[Recorded data]
________________________

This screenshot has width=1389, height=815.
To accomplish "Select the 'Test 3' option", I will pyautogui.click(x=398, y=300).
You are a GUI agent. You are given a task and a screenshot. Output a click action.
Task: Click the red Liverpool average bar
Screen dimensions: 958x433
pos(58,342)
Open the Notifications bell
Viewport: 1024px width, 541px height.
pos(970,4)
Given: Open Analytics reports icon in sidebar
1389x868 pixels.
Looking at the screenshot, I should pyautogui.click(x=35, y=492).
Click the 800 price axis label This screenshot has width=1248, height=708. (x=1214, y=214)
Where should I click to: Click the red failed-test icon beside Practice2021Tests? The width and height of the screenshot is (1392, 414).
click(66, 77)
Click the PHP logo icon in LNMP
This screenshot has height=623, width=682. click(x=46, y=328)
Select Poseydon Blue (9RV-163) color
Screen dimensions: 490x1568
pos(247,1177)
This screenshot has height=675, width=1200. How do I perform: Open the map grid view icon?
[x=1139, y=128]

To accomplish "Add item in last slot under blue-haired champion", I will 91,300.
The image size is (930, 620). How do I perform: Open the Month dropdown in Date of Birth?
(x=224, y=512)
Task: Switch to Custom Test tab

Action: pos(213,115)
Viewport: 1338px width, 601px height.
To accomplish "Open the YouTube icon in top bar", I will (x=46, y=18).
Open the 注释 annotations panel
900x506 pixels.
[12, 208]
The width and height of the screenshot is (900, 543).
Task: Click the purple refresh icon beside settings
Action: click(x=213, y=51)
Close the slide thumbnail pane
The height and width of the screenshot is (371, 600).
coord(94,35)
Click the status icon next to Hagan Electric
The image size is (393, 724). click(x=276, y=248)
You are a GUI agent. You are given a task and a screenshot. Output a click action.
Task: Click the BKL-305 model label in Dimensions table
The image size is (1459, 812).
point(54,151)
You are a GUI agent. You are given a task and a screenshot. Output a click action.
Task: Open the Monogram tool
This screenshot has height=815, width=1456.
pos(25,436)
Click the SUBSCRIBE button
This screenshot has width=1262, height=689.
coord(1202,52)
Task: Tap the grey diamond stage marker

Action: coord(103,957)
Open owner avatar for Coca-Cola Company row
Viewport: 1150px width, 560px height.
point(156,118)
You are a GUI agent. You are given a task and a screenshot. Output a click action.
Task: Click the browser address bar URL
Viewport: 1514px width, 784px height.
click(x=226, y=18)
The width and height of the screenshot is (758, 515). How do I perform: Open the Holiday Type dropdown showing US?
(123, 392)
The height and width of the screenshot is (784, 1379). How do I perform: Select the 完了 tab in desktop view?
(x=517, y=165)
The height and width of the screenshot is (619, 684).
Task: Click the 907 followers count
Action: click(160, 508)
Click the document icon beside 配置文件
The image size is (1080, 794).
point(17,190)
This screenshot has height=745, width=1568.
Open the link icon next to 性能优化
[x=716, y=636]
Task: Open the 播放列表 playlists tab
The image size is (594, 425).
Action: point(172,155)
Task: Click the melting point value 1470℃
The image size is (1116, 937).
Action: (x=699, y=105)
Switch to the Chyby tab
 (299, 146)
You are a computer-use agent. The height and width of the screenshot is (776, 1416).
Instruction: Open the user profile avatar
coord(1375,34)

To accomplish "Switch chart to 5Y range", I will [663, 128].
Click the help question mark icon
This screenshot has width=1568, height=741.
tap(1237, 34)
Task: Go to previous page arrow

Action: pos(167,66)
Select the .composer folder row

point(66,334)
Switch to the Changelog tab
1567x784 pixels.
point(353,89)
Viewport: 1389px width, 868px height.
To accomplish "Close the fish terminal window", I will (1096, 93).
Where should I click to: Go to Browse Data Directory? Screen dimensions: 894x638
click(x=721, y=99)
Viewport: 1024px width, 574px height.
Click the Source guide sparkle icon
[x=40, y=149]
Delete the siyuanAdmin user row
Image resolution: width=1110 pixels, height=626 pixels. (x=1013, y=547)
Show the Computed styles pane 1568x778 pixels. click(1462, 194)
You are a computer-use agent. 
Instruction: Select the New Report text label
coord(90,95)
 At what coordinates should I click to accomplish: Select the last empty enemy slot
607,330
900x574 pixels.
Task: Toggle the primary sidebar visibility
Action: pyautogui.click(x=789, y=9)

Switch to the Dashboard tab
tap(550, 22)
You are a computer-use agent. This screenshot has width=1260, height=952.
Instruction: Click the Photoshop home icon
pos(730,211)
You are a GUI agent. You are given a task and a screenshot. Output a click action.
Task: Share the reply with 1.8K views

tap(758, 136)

________________________

To do.
Start copying at the line that contains "At what coordinates" and stop after the last line of the records, keeping every line exactly.

Task answer.
 At what coordinates should I click to accomplish: Select the last empty enemy slot
607,330
900x574 pixels.
Task: Toggle the primary sidebar visibility
Action: pyautogui.click(x=789, y=9)

Switch to the Dashboard tab
tap(550, 22)
You are a computer-use agent. This screenshot has width=1260, height=952.
Instruction: Click the Photoshop home icon
pos(730,211)
You are a GUI agent. You are given a task and a screenshot. Output a click action.
Task: Share the reply with 1.8K views

tap(758, 136)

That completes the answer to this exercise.